[Tutor] Saving file changes to output

Daniel Yoo dyoo@hkn.EECS.Berkeley.EDU
Wed, 2 Aug 2000 11:14:59 -0700 (PDT)


On Wed, 2 Aug 2000, Daniel D. Laskey, CPA wrote:

> I've been struggling for the last couple of days on this problem.
> So it is not as if I am asking the group to do my homework for
> me.  Again, I'm a newbie.  I've been studing hard.  Maybe I'm just
> learning impaired.  Please be kind.

Don't apologize; we're not high priests or another authority figure!  
Don't worry about it --- we're just learning here.

Remco Gerlich has already answered your question on that write() call.  I
just wanted to look at a part of your program, to see if we can shorten it
a little:

        x = string.split(line,',')
        # read each line of file and split at each ","
        f1 = x[4]
        # pull out the fifth position 0,1,2,3,4 of each line 
        f2 = '"' + f1 + '"'     
        # put double quotes " " around this data
        f3 = x[0]+","+x[1]+","+x[2]+","+x[3]+","+f2+","+x[5]
        # print f3
        # rebuild the file using the new position [4] with double quotes
        out_file.write(line,f3) 


There's a slightly shorter way of writing this.  Since you're quoting the
5th element (x[4]), you can say:

        x = string.split(line,',')
        x[4] = '"' + x[4] + '"'    # put double quotes around x[4]
 	f3 = x[0]+","+x[1]+","+x[2]+","+x[3]+","+x[4]+","+x[5]

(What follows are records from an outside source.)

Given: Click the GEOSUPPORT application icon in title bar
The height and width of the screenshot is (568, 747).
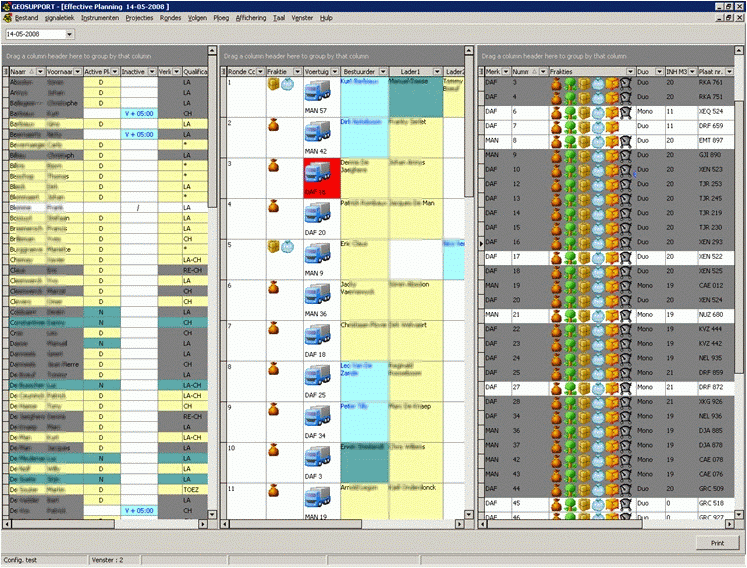Looking at the screenshot, I should [x=8, y=6].
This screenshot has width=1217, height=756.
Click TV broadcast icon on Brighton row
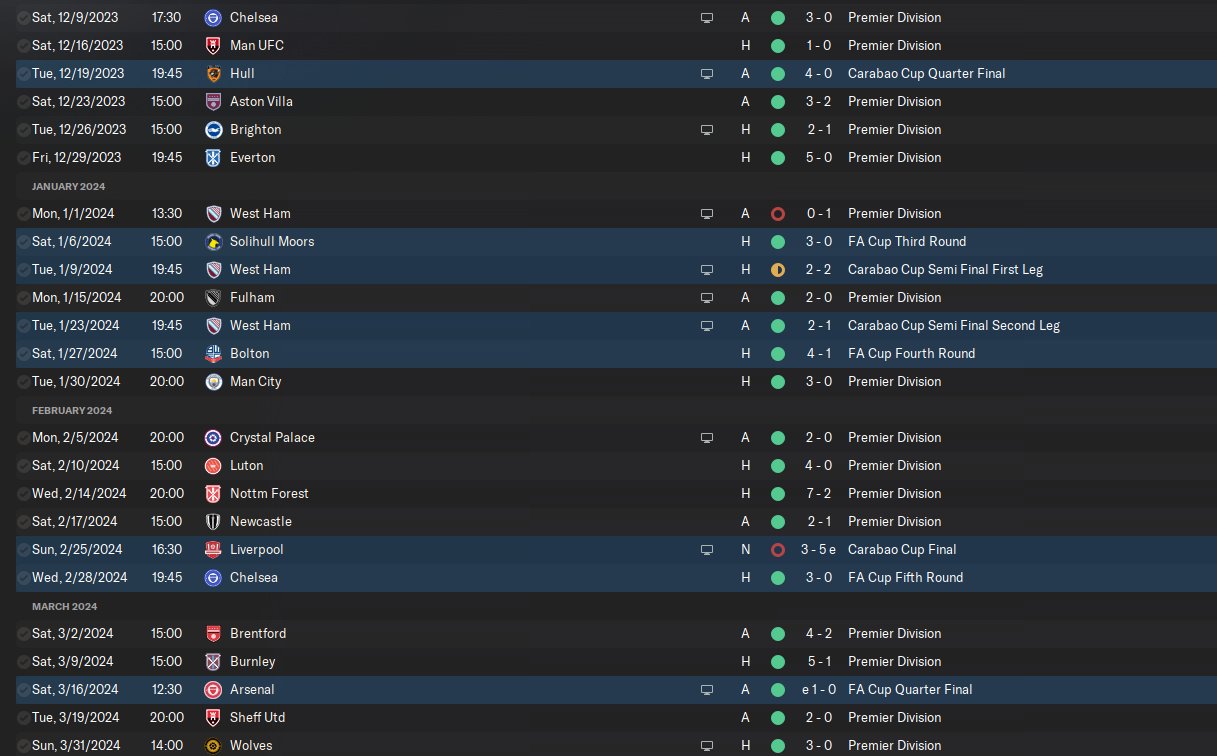707,129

Of course, this can be improved on, but it's already a little better.  
The reason this is nicer is because we can take advantage of the
regularity in the last statement --- we're just rejoining all the elements
in that list back together.  Appropriately, we can use the string.join()
command, which works very closely with splitting.  The newest revision
looks like this:

        x = string.split(line,',')
        x[4] = '"' + x[4] + '"'    # quote x[4]
        f3 = string.join(x, ",")

which is a little easier to read.  Commenting is often a virtue, but I
think you went a little wild on that part.  *grin*  Hope this helps!